Le crash en 2000 signe la fin de l'avion

Le second incident se déroule en pleine séance d'essais, à basse vitesse. « Notre travail, c'était de reproduire des pannes pour certifier l'avion, raconte Michel Rétif. Sur une manœuvre, Concorde est monté sur un angle d'incidence de 25 ° alors qu'il ne devait pas dépasser 20°. Nous avons commencé à décrocher. Le chef Turcat a poussé à fond et piqué. Ce jour-là, on a eu chaud. »

Le dernier atterrissage de Concorde se déroula le 26 novembre 2003, soit trente-quatre ans après avoir décollé de Toulouse par une après-midi brumeuse. Au total, vingt avions supersoniques furent construits.

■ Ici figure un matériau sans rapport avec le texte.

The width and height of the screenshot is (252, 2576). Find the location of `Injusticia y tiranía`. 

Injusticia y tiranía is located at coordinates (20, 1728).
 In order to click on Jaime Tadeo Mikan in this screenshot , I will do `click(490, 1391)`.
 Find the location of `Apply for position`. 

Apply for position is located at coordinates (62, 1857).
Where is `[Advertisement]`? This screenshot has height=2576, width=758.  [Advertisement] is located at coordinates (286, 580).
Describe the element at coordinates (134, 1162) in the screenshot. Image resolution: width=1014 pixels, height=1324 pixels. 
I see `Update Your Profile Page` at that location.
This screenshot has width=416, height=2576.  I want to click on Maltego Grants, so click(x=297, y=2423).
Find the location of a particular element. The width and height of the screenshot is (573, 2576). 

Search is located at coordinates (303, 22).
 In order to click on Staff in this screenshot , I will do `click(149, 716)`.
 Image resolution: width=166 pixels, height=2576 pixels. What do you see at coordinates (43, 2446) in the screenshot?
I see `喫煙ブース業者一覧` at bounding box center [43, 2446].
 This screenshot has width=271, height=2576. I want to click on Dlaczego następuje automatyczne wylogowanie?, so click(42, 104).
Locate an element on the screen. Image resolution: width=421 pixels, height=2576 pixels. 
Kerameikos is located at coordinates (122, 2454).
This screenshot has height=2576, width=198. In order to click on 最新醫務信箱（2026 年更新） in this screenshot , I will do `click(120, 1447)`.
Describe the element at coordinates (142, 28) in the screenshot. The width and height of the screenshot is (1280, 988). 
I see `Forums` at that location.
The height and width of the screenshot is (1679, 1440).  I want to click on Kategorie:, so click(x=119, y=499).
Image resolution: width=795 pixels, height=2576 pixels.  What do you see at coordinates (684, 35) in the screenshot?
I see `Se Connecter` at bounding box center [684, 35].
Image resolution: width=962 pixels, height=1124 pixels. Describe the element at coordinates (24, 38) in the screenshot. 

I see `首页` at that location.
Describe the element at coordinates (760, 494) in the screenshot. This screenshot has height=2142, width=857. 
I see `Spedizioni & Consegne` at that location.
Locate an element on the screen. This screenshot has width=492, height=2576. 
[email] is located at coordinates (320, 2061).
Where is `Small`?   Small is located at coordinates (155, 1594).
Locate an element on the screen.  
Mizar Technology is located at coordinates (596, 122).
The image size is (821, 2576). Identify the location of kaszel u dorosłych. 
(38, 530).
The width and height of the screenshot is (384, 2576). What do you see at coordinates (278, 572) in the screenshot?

Si l'avion n'a jamais été rentable à cause de sa consommation en kérosène, le crash d'un Concorde , le 20 juillet 2000, à Gonesse (Val-d'Oise), tuant 113 personnes, précipita la fin du bel oiseau.
Un Concorde d’Air France s’est écrasé le 25 juillet 2000 à Gonesse (Val-d’Oise) peu après son décollage. LP/Philippe de Poulpiquet
Un Concorde d’Air France s’est écrasé le 25 juillet 2000 à Gonesse (Val-d’Oise) peu après son décollage. LP/Philippe de Poulpiquet

« Cet accident n'aurait jamais dû avoir lieu, estime Michel Rétif. Cette lamelle tombée d'un avion de Continental Airlines qui a provoqué l'explosion d'un pneu est une erreur de maintenance. L'aventure Concorde a été merveilleuse, elle devait prendre fin, comme n'importe quel avion. Mais quel dommage qu'il n'est pas eu de successeur. »
La relève se fait attendre…

Effectivement, seize ans après la retraite du supersonique franco-anglais, aucun avion n'a pris la relève sur ce créneau. Il faut dire que les défis sont importants pour gommer les défauts du bel oiseau blanc qui ont conduit à son arrêt prématuré. Pour intéresser les compagnies et obtenir l'autorisation des Etats pour survoler leurs territoires, le fils de Concorde doit être moins gourmand en kérosène et plus silencieux quand il passe la vitesse du son, tout en étant respectueux de l'environnement. Par ailleurs, l'aérodynamisme de l'avion doit être aussi efficace à vitesse basse qu'à vitesse du son.

Deux projets sont un peu plus avancés. Le premier est l'Aerion AS2. Réalisé par la start-up américaine Aerion, en partenariat avec Boeing, cet avion serait capable de parcourir 8 700 km, soit 2 500 de plus que Concorde. Pour le reste, Aerion AS2 ne volerait qu'à Mach 1.4 contre Mach 2.2 pour Concorde et ne pourrait transporter que douze passagers contre 100 pour son illustre ancêtre. Le premier vol est prévu en 2023.

Autre projet, l'Overture, mené, là encore, par une start-up américaine, Boom Supersonic. Ses caractéristiques sont un peu plus proches de celles de Concorde. Une vitesse à Mach 2,2, capable de transporter 55 passagers et qui mettrait Sydney (Australie) à 6h45 de Los Angeles (Etats-Unis) contre 15 heures actuellement. Un programme à près de 18 milliards d'euros qui a déjà séduit une demi-douzaine de compagnies qui en ont commandé plus de 70 exemplaires mais qui laissent perplexe de nombreux observateurs qui attendent de voir le moteur qui équipera le supersonique. Sa mise en service est prévue au milieu des années 2020.